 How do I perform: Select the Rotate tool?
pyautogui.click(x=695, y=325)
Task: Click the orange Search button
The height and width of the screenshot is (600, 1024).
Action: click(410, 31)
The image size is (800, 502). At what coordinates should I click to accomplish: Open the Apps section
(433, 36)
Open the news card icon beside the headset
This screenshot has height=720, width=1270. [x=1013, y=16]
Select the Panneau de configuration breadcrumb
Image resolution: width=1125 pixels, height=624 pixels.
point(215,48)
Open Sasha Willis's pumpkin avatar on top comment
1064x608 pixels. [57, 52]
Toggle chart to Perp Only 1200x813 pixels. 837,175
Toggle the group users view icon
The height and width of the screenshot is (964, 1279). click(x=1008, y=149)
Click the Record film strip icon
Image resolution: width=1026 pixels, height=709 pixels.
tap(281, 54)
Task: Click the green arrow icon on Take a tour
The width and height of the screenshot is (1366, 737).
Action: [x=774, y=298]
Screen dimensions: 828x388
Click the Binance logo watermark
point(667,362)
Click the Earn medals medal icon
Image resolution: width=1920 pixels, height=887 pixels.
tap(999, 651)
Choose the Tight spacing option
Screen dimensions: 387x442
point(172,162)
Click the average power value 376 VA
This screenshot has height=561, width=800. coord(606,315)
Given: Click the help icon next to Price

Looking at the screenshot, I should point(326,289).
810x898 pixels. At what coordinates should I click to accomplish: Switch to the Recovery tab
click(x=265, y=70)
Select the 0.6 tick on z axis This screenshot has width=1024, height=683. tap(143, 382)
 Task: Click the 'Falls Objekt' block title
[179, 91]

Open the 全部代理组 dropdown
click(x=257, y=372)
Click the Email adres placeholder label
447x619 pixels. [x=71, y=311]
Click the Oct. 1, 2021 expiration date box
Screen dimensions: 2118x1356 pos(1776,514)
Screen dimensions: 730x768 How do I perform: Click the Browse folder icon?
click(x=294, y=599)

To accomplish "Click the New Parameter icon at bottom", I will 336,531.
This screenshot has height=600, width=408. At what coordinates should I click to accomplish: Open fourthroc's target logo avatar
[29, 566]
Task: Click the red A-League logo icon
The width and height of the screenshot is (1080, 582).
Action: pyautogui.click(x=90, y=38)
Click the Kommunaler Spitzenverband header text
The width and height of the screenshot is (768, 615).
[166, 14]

## PROMPT
Your reply needs to reproduce all of the listing exactly.

## RESULT OF THIS TASK
 How do I perform: Select the Rotate tool?
pyautogui.click(x=695, y=325)
Task: Click the orange Search button
The height and width of the screenshot is (600, 1024).
Action: click(410, 31)
The image size is (800, 502). At what coordinates should I click to accomplish: Open the Apps section
(433, 36)
Open the news card icon beside the headset
This screenshot has height=720, width=1270. [x=1013, y=16]
Select the Panneau de configuration breadcrumb
Image resolution: width=1125 pixels, height=624 pixels.
point(215,48)
Open Sasha Willis's pumpkin avatar on top comment
1064x608 pixels. [57, 52]
Toggle chart to Perp Only 1200x813 pixels. 837,175
Toggle the group users view icon
The height and width of the screenshot is (964, 1279). click(x=1008, y=149)
Click the Record film strip icon
Image resolution: width=1026 pixels, height=709 pixels.
tap(281, 54)
Task: Click the green arrow icon on Take a tour
The width and height of the screenshot is (1366, 737).
Action: [x=774, y=298]
Screen dimensions: 828x388
Click the Binance logo watermark
point(667,362)
Click the Earn medals medal icon
Image resolution: width=1920 pixels, height=887 pixels.
tap(999, 651)
Choose the Tight spacing option
Screen dimensions: 387x442
point(172,162)
Click the average power value 376 VA
This screenshot has height=561, width=800. coord(606,315)
Given: Click the help icon next to Price

Looking at the screenshot, I should point(326,289).
810x898 pixels. At what coordinates should I click to accomplish: Switch to the Recovery tab
click(x=265, y=70)
Select the 0.6 tick on z axis This screenshot has width=1024, height=683. tap(143, 382)
 Task: Click the 'Falls Objekt' block title
[179, 91]

Open the 全部代理组 dropdown
click(x=257, y=372)
Click the Email adres placeholder label
447x619 pixels. [x=71, y=311]
Click the Oct. 1, 2021 expiration date box
Screen dimensions: 2118x1356 pos(1776,514)
Screen dimensions: 730x768 How do I perform: Click the Browse folder icon?
click(x=294, y=599)

To accomplish "Click the New Parameter icon at bottom", I will 336,531.
This screenshot has height=600, width=408. At what coordinates should I click to accomplish: Open fourthroc's target logo avatar
[29, 566]
Task: Click the red A-League logo icon
The width and height of the screenshot is (1080, 582).
Action: pyautogui.click(x=90, y=38)
Click the Kommunaler Spitzenverband header text
The width and height of the screenshot is (768, 615).
[166, 14]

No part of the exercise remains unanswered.